Neither of the manuals I had refer to how to fit the luggage rack at the back of the bike, which was fine as it looked just a matter of pulling it to the top of the wheel and fastening it to the bolt holes behind the seat. Unfortunately I didn’t receive the bolts to fasten the two bars from the luggage rack to the seat post. As I wasn’t planning on riding the bike that day I rang Juicy Bike the following morning and was sent out the missing bolts the same day. When I received them it was a simple matter of fastening the bars up to put the luggage rack in place.

The next thing to tweak was the disk brakes, These were rubbing quite badly on the front and back and took me a long time to adjust properly. It mentions a running in period of 14 miles I think so I left it 14 days after that before adjusting them anymore. At least I know how to adjust them now having never had a bike with them before.

After riding the bike back and forward to work a couple of times, I had to adjust the gears properly also as it was rattling and clunking when I change through quite a lot of the gears. This was compared with my Cyclamatic which never needed adjusting gear wise since day one.

So after a couple of frustrating days of setting up I’ve now been riding the bike for a couple of weeks, here is what I’ve found so far.

The bike has a little more power than my old bike which is nice when climbing up the hills and the battery life is about the same I think. I can do approximately the same distance as before which is 17 miles on my journey and includes a large long climb.


The bike has three levels of power assistance but I’ve just left mine on the most power which equates pretty much to the same power of the old bike, Maybe in the summer and I don’t want to get to work as quick I’ll use less assistance.

Having the lights built in is quite cool as they can be turned on and off from the handlebars and give a little extra visibility at any murky time. I’m assuming they are legally suitable for the uk but not too sure. I’ll probably use an extra light at the same time when it get’s dark on my ride home again next winter.
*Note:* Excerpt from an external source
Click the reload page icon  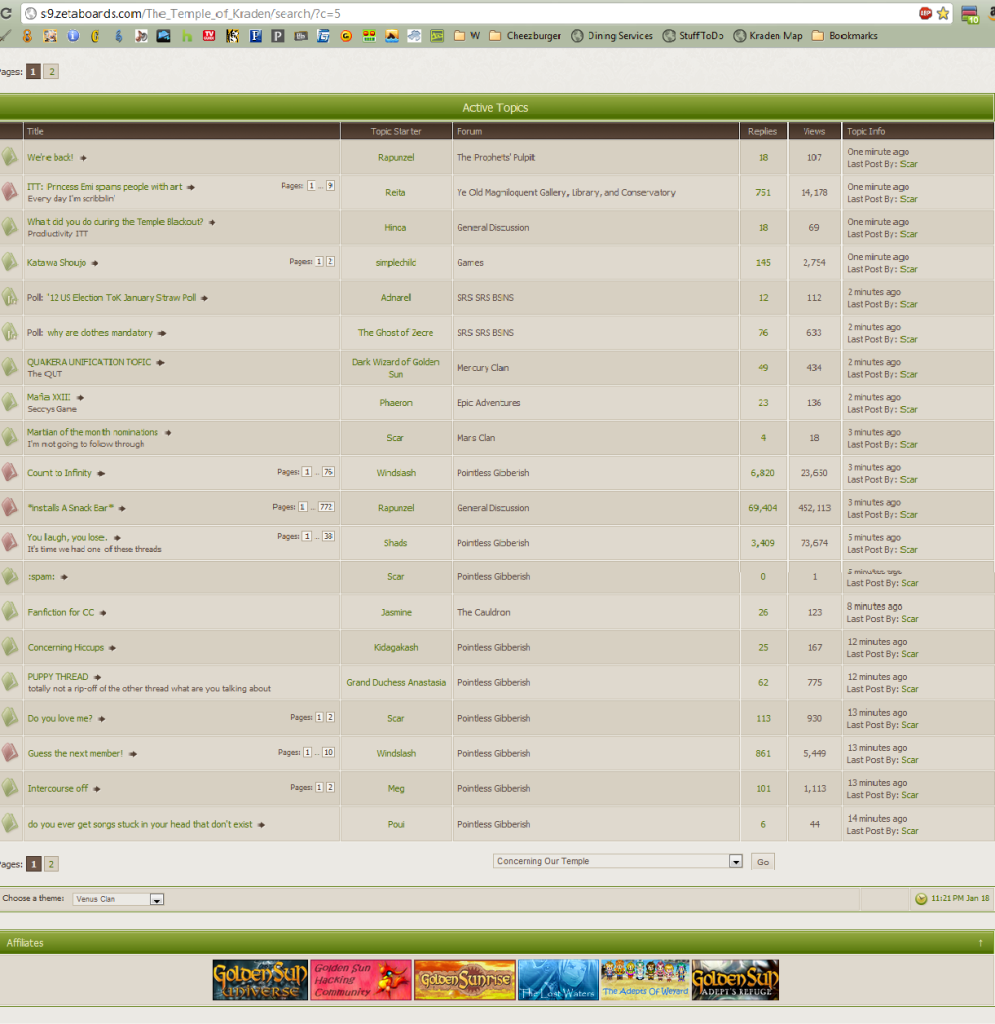(x=6, y=14)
It is more rattly and noisy than my Cyclamatic, The rattling is simply the long mudguards which is understandable and preferable than getting muddy wet legs. The motor seems slightly more noise when under strain and low speeds, I can’t really tell any difference  when going at any speed though.

The handlebars cannot be adjusted in height, But can have the angle adjusted. This means I cannot adjust the handlebars to my ideal position. To be fair I knew this might be the case as my Cyclamatic had the same problem as the Juicy Bike Sport. I will probably invest in some form of stem extender on this bike to make my journey a little more comfortable.

It’s a little too early to say how happy I am with the bike, but so far so good and hopefully the bike will last as long and be as reliable as my Cyclamatic.

I think the most important thing which Juicy Bike could do though is produce a nice construction and user manual specifically for this bike. Having written manuals as part of my work I know how important this is and how a badly produced one just makes the customer frustrated. Which was me in this case.

If you fancy having a go on an Electric bike and maybe purchasing one I’d recommend visiting them to have a look at one for yourself first hand, I know first hand they are a friendly bunch.